Short problem =
Lay out as a JSON list of strings the entries that open with the line containing "Describe the element at coordinates (1292, 578)" and close with the line containing "pyautogui.click(x=368, y=802)", one string per line and blank lines left out.

Listed entries =
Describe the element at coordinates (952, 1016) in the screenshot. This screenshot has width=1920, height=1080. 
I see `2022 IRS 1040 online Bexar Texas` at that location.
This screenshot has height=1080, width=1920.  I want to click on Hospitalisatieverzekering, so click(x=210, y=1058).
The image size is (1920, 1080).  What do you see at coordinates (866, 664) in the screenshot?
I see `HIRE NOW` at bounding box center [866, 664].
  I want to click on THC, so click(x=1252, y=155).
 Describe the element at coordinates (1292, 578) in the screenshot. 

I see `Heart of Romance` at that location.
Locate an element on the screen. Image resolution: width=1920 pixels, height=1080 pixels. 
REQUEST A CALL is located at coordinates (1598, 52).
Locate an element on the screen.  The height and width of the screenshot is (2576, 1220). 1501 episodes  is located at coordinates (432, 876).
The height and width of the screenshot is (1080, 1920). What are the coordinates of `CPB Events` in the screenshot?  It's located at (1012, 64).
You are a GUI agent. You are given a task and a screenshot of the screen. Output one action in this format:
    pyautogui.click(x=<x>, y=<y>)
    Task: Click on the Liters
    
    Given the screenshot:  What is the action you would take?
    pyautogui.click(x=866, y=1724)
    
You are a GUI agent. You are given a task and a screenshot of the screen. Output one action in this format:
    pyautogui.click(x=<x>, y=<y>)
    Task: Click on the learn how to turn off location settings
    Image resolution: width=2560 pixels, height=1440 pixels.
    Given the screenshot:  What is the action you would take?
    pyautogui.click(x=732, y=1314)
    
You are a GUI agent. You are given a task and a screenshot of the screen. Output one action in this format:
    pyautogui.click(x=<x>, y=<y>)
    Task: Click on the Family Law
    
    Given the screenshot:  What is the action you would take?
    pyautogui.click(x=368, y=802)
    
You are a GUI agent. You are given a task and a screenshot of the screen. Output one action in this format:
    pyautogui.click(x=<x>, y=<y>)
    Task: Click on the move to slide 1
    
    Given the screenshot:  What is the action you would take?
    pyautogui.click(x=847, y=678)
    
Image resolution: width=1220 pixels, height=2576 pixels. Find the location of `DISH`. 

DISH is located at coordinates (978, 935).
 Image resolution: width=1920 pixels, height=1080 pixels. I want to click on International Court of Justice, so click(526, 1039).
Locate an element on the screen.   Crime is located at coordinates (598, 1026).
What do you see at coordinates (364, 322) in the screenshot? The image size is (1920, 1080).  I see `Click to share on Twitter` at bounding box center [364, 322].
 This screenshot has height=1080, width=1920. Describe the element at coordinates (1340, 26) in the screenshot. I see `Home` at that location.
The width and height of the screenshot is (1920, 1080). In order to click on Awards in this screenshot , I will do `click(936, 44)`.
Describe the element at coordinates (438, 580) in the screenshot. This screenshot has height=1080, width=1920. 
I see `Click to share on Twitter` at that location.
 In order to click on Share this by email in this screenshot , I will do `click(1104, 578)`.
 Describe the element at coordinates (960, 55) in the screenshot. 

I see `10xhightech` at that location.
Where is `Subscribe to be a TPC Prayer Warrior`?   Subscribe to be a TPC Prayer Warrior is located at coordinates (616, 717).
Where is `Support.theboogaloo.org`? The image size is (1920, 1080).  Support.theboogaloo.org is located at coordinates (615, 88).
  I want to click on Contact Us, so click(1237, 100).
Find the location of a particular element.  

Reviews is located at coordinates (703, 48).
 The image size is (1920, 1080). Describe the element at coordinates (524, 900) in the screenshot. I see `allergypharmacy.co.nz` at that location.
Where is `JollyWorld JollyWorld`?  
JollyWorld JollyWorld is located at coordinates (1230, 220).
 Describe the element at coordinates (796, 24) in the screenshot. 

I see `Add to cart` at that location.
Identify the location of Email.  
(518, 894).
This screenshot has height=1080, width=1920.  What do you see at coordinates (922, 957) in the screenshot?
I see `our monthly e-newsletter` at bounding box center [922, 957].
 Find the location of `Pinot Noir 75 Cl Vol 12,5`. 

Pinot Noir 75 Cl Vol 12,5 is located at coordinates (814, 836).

In response =
[
  " Describe the element at coordinates (1292, 578) in the screenshot. ",
  "I see `Heart of Romance` at that location.",
  "Locate an element on the screen. Image resolution: width=1920 pixels, height=1080 pixels. ",
  "REQUEST A CALL is located at coordinates (1598, 52).",
  "Locate an element on the screen.  The height and width of the screenshot is (2576, 1220). 1501 episodes  is located at coordinates (432, 876).",
  "The height and width of the screenshot is (1080, 1920). What are the coordinates of `CPB Events` in the screenshot?  It's located at (1012, 64).",
  "You are a GUI agent. You are given a task and a screenshot of the screen. Output one action in this format:",
  "    pyautogui.click(x=<x>, y=<y>)",
  "    Task: Click on the Liters",
  "    Given the screenshot:  What is the action you would take?",
  "    pyautogui.click(x=866, y=1724)",
  "You are a GUI agent. You are given a task and a screenshot of the screen. Output one action in this format:",
  "    pyautogui.click(x=<x>, y=<y>)",
  "    Task: Click on the learn how to turn off location settings",
  "    Image resolution: width=2560 pixels, height=1440 pixels.",
  "    Given the screenshot:  What is the action you would take?",
  "    pyautogui.click(x=732, y=1314)",
  "You are a GUI agent. You are given a task and a screenshot of the screen. Output one action in this format:",
  "    pyautogui.click(x=<x>, y=<y>)",
  "    Task: Click on the Family Law",
  "    Given the screenshot:  What is the action you would take?",
  "    pyautogui.click(x=368, y=802)"
]